PROBIER ES: Stimmen diese Aussagen mit dem Seitenauszug überein: (a) Alpentines stammen aus Köln, (b) Haiytis angekündigtes neues Album heißt „Paname“, (c) „Blackness“ ist das erste Album von Alpentines? Antworte jeweils mit Ja oder Nein und zitiere die entscheidenden Worte wörtlich.

SEITENAUSZUG:
NILZ BOKELBERG: Ich hab‘ neulich in meinem Podcast „Gästeliste Geisterbahn“ ein ausschweifendes Stegreif-Referat über das Aussterben der Blödelbarden gehalten und da hab ich eines Nachmittags gedacht, ich versuche mal, da aktiv gegen zu steuern. Und das hat echt Spaß gemacht!

https://www.instagram.com/p/B_iBlFBnHWP/

 

ANSAGE DER WOCHE: HAIYTI

Dass Haiyti irgendwie nicht der große Superstar in diesem ganzen Trap-Tumult von vor zwei Jahren wurde, sehe ich immer noch als große Niederlage für deutschen Nachkriegspop. Wer hat da wieder geschlafen? Jetzt kündigt sie für den anstehenden Seuchensommer noch ein neues Album („Siu Siu“) an. Die Video-Auskopplung „Paname“ macht dabei deutlich, kein Wunder, warum hier die O2-Arena nie gebucht werden konnte: einfach zu geil für Deutschland.

Youtube Placeholder

An dieser Stelle findest du Inhalte aus Youtube
Um mit Inhalten aus Sozialen Netzwerken zu interagieren oder diese darzustellen, brauchen wir deine Zustimmung.

 

VIDEOPREMIERE DER WOCHE: ALPENTINES

Indie-Ultras – gibt es das überhaupt noch? Oder sind wir bloß noch Versprengte, die unentdeckt zwischen Autotune-Rap und dem ganzen seltsamen restlichen Sound in der Kanalisation leben? Nun, selbst wenn es so wäre, gelöscht ist die Flamme nicht. Und nicht nur Nostalgie hält sie am Laufen. Es gibt immer wieder ergreifende Bands und Alben. Alpentines aus Köln sind dabei eine echte Indie-Supergroup – mit Ex-Mitgliedern von Nerd-Treasures wie Lichter und Voltaire. Das zweite Album „Blackness“ erscheint nun (Unter Schafen) und wer etwas für Scott Matthew, Miserable Rich oder die Magnetic Fields übrig hat, möge schon mal seine Jahrescharts-Kästlein öffnen. Premiere der Single „And The Night“ nur hier in der Popwoche.
Ich find’s komplett wunderbar, bin halt auch bloß ein emotionaler Typ hinter der ganzen Hate-Fassade.

Youtube Placeholder

An dieser Stelle findest du Inhalte aus Youtube
Um mit Inhalten aus Sozialen Netzwerken zu interagieren oder diese darzustellen, brauchen wir deine Zustimmung.

 

„SORRY, STAN LEE“ DER WOCHE: Superhelden-Filme? Leck!

VORLIEGENDE EINTRÄGE:

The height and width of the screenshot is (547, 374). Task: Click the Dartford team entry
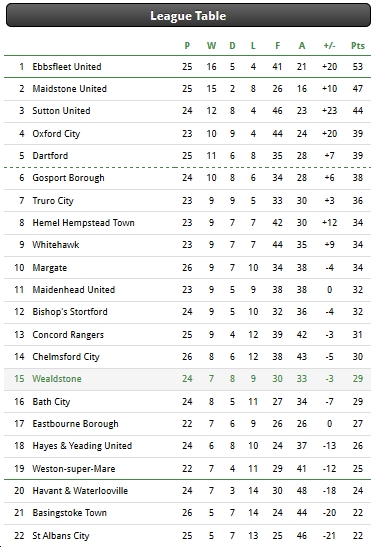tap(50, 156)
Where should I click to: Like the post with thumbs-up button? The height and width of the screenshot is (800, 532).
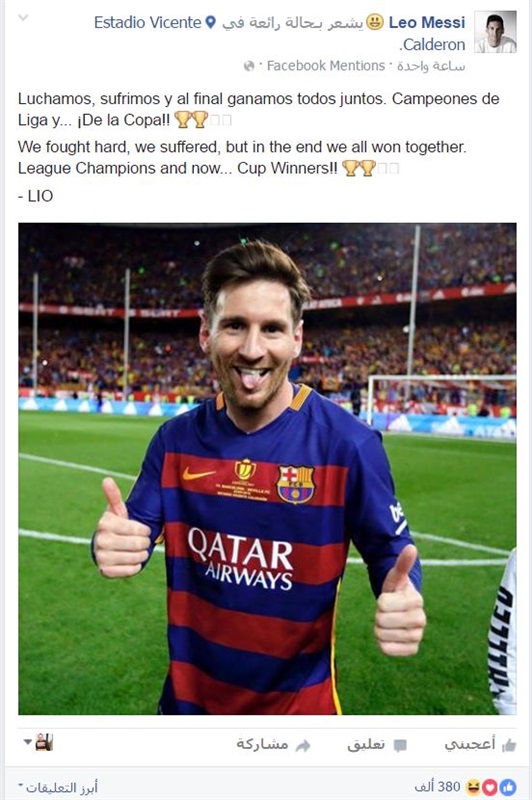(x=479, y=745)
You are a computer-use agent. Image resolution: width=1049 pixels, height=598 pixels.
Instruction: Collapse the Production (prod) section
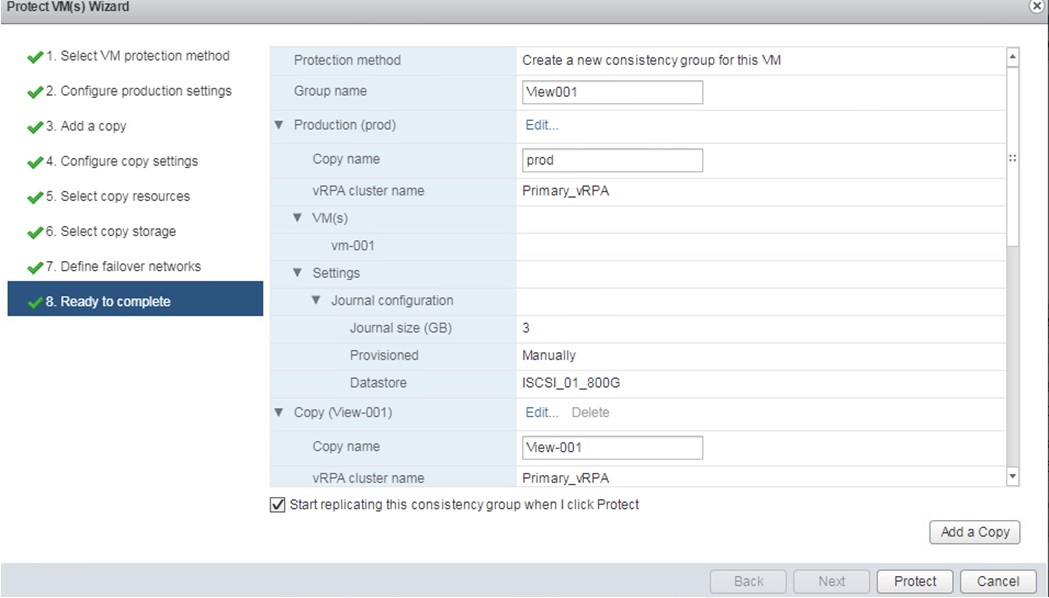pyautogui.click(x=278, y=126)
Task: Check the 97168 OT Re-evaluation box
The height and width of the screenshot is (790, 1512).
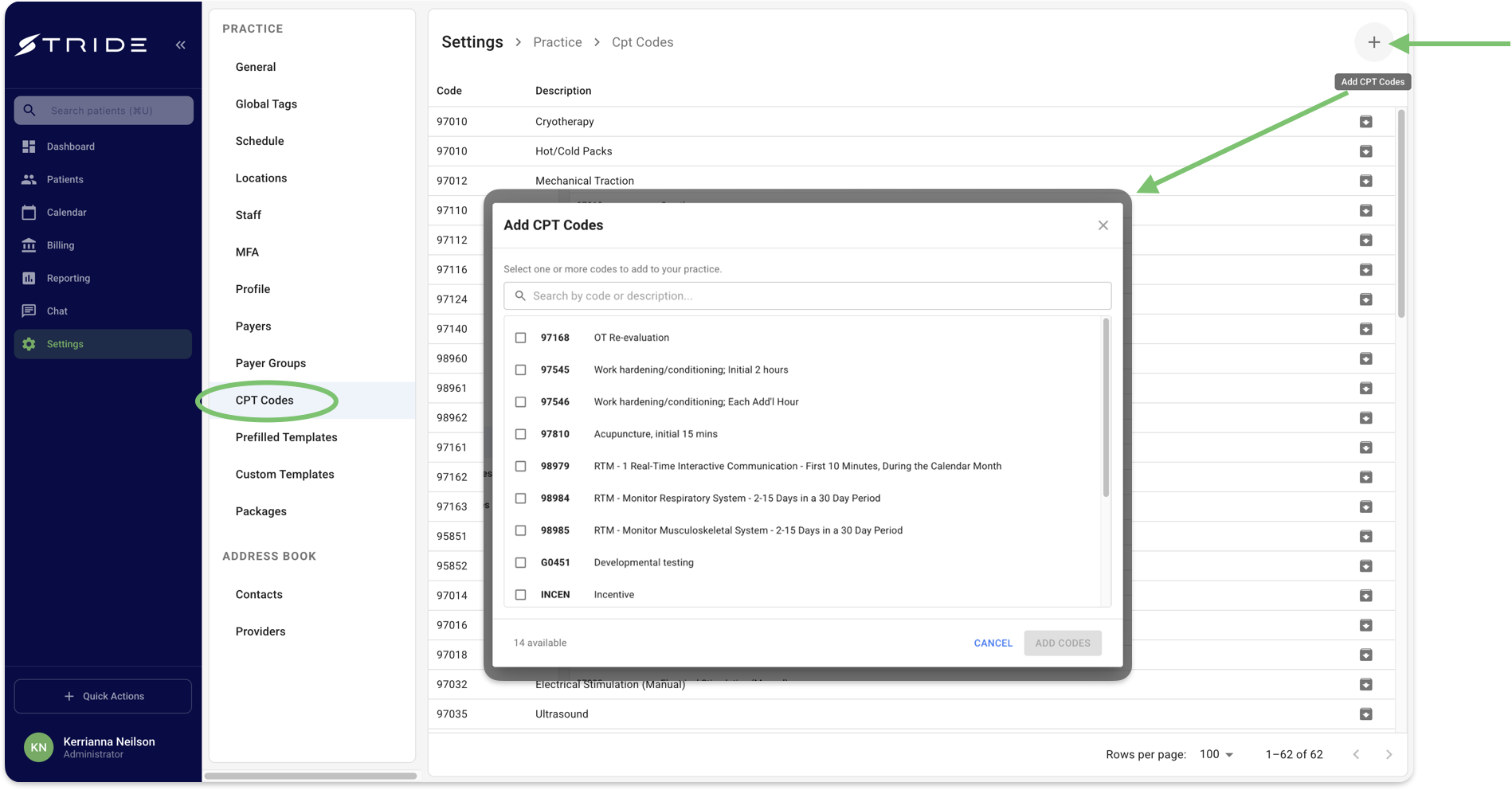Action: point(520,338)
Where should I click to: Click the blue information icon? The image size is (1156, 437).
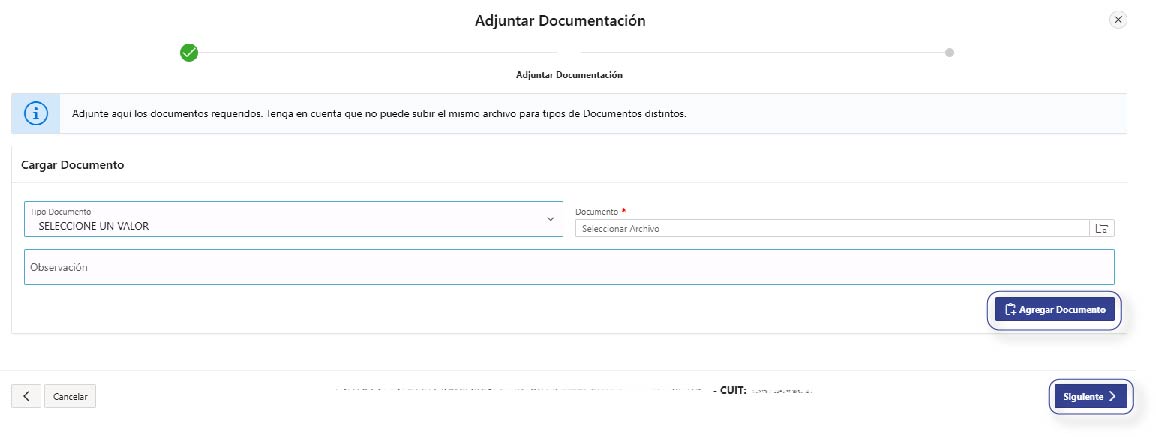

ANTWORT:
(a) Ja: »Alpentines aus Köln sind dabei eine echte Indie-Supergroup«
(b) Nein: »Jetzt kündigt sie für den anstehenden Seuchensommer noch ein neues Album („Siu Siu“) an.«
(c) Nein: »Das zweite Album „Blackness“ erscheint nun«